E-filing is less expensive and provides greater accuracy for the self-filer because the software will correct or highlight mistakes
Little Rock, AR (PRWEB) January 11, 2008
As an overall category, self-prepared online tax returns totaled 24 million of the 80 million e-files submitted in tax-year 2006. And with that growth comes an increased likelihood of errors made by filers that can either delay the receipt of much-needed tax refunds or worse: attract unwanted attention from the Internal Revenue Service (IRS).
According to J. Gregg Rollins, president and chief executive officer of CititzenTax.com, a three-year old, IRS authorized e-filing provider, the most common tax e-filing mistakes are surprising in nature. "They include entering the wrong Social Security Number and date-of-birth for the filer and his dependents," he notes. Another error is submitting the wrong last name for the filer, his spouse or their children. Not entering the bank routing and bank account number is also another frequent mistake made by e-filers. "You won't get your refund if that happens," warns Rollins.
To avoid mistakes, Rollins offers a simple solution: read the instructions. "Most people rush through the process," he says. "Take a few minutes to carefully read all of the directions. It will be time well-spent."
With the online tax filing season set to officially start on January 11, Rollins offers these other tips to help ensure a smoother, less worrisome experience:
- Determine which tax forms you need before selecting as service. Not all e-file providers provide the forms that a taxpayer may need to accurately complete his return.
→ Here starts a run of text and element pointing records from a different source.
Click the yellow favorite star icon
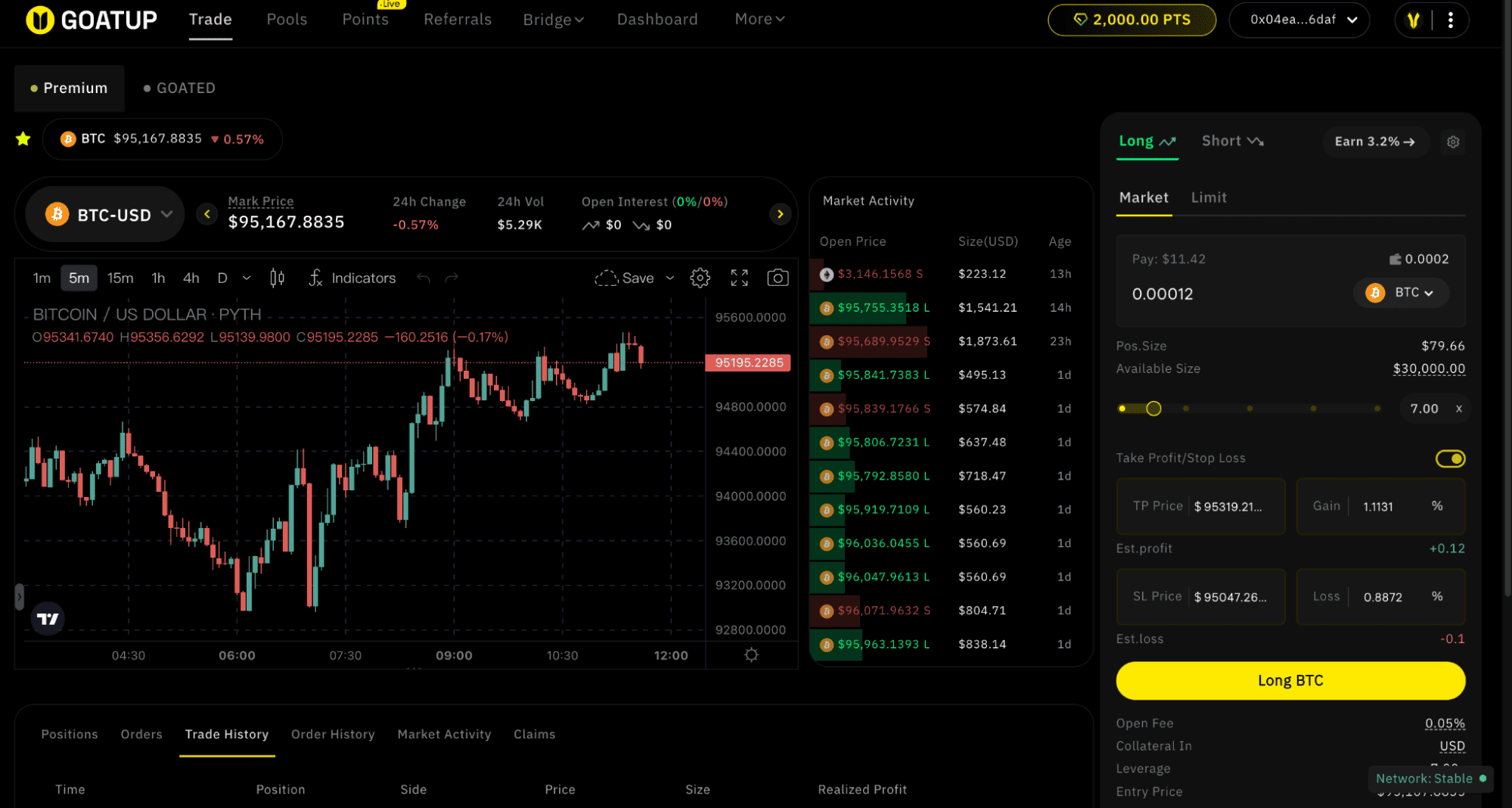This screenshot has width=1512, height=808. pyautogui.click(x=23, y=138)
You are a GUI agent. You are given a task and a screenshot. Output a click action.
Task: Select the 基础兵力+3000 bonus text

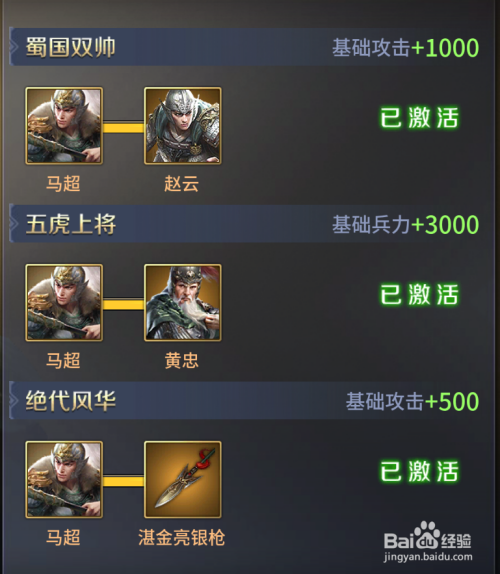pos(406,224)
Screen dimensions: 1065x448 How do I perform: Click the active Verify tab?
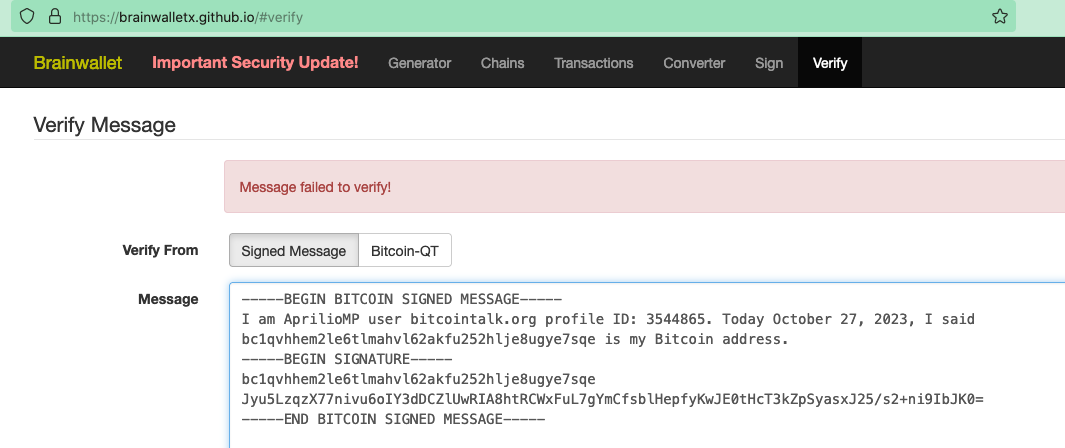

- Security. Make sure that the online e-filing service provides third-party verification. Multiple security systems mean additional layers of security protection for the user.
- Hope for the best, prepare for the worst. What's worse than an IRS audit? Going it alone. Choose an e-filing provider that offers support. Citizentax.com's Audit Assistance Program will hire and pay for a certified public accountant to represent the filer in the event of an audit.
"E-filing is less expensive and provides greater accuracy for the self-filer because the software will correct or highlight mistakes," says Rollins. "When done right, e-filing makes the tax season a lot less stressful and gets the user his or her tax refund much faster than traditional means."
As one of the most popular online tax filing companies, Citizentax.com serves multiple purposes: it enables e-filers to prepare, submit and monitor their federal and state return's progress. It also transmits their direct deposit information to receive a tax refund. Users can make online payments through direct debit. All information is protected by a variety of security services including the TRUSTe Privacy Program, ScanAlert™ Hacker Safe and a Secure Sockets Layer (SSL) encryption certificate.
Federal tax returns can be e-filed using CitizenTax.com for free if the state tax return is filed, at a cost of $9.99. Taxpayers may also take advantage of filing federal tax returns for free if they use the Electronic Refund Deposit option, which is available at an additional fee. This is used by those who do not have a credit or debit card or who chose not to use either. Otherwise, the fee for e-filing federal returns is $7.77. Citizentax.com offers customer service at no charge to registered users.